▸ Extracted records:

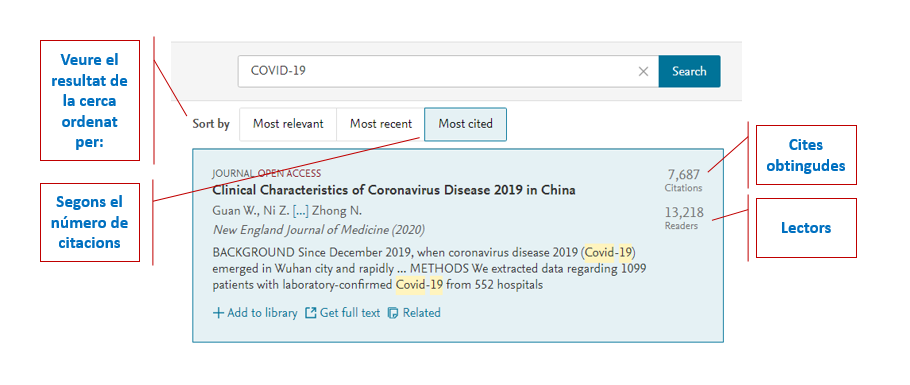The height and width of the screenshot is (385, 910).
Task: Click the external link icon by Get full text
Action: [x=311, y=313]
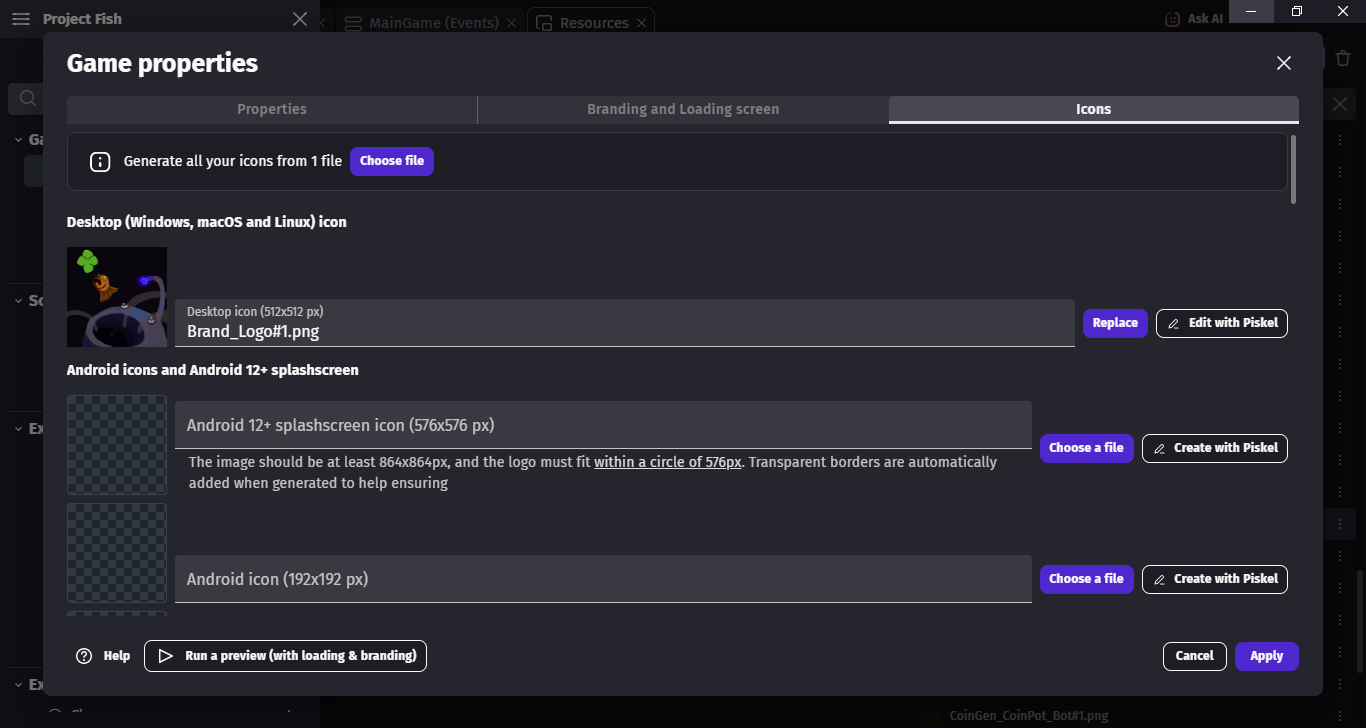This screenshot has height=728, width=1366.
Task: Click the trash delete icon
Action: [x=1343, y=58]
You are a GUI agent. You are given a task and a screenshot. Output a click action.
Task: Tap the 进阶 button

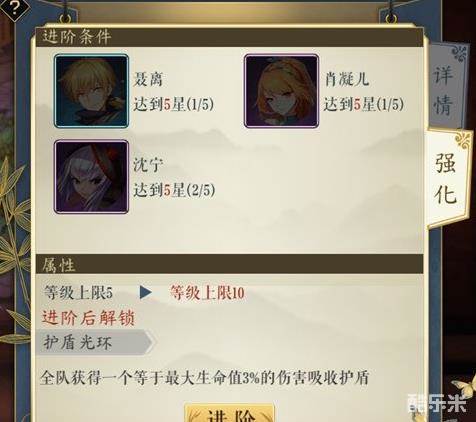pyautogui.click(x=229, y=413)
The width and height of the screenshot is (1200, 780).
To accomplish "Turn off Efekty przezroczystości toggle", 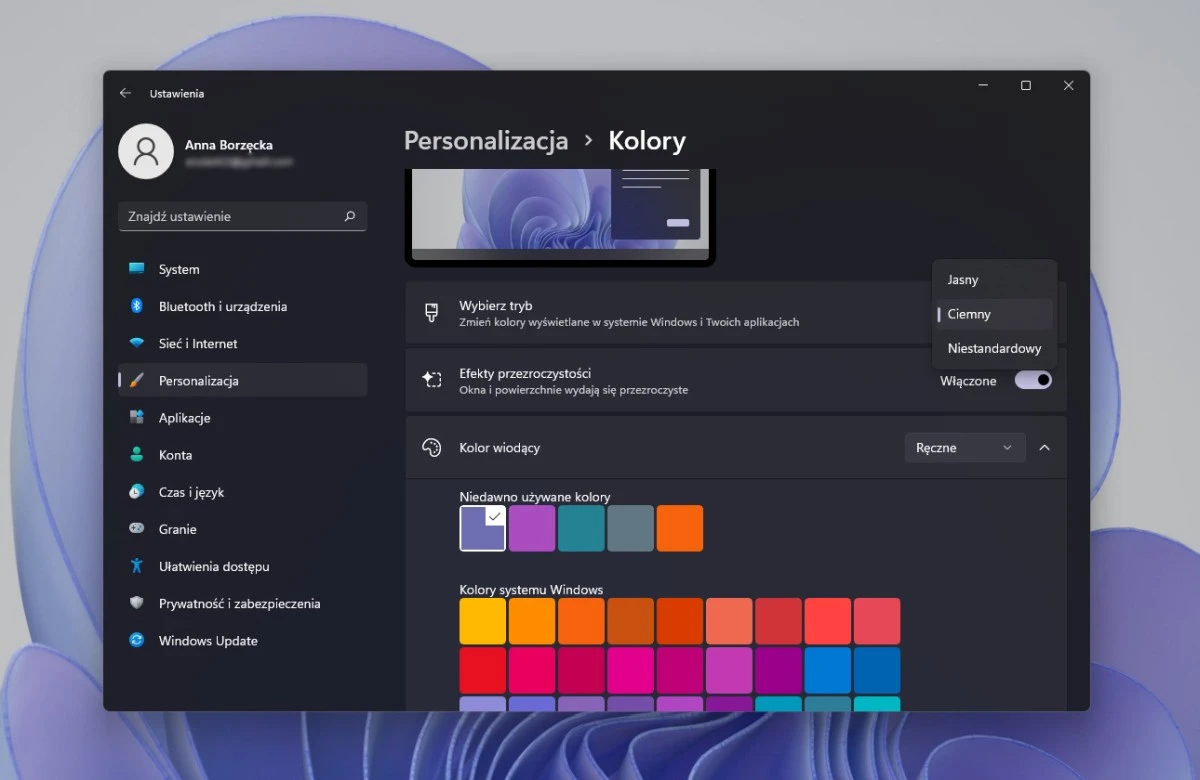I will (1033, 380).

▸ What to produce:
Rewrite the records from their start through the line that contains "pyautogui.click(x=229, y=413)", swapping "Tap" for "Press" and leaving everything else unchanged. Leave the pictures out of your answer.

▸ Exercise answer:
The height and width of the screenshot is (385, 910).
Task: Click the external link icon by Get full text
Action: [x=311, y=313]
This screenshot has height=728, width=1366.
Task: Click the trash delete icon
Action: [x=1343, y=58]
You are a GUI agent. You are given a task and a screenshot. Output a click action.
Task: Press the 进阶 button

pyautogui.click(x=229, y=413)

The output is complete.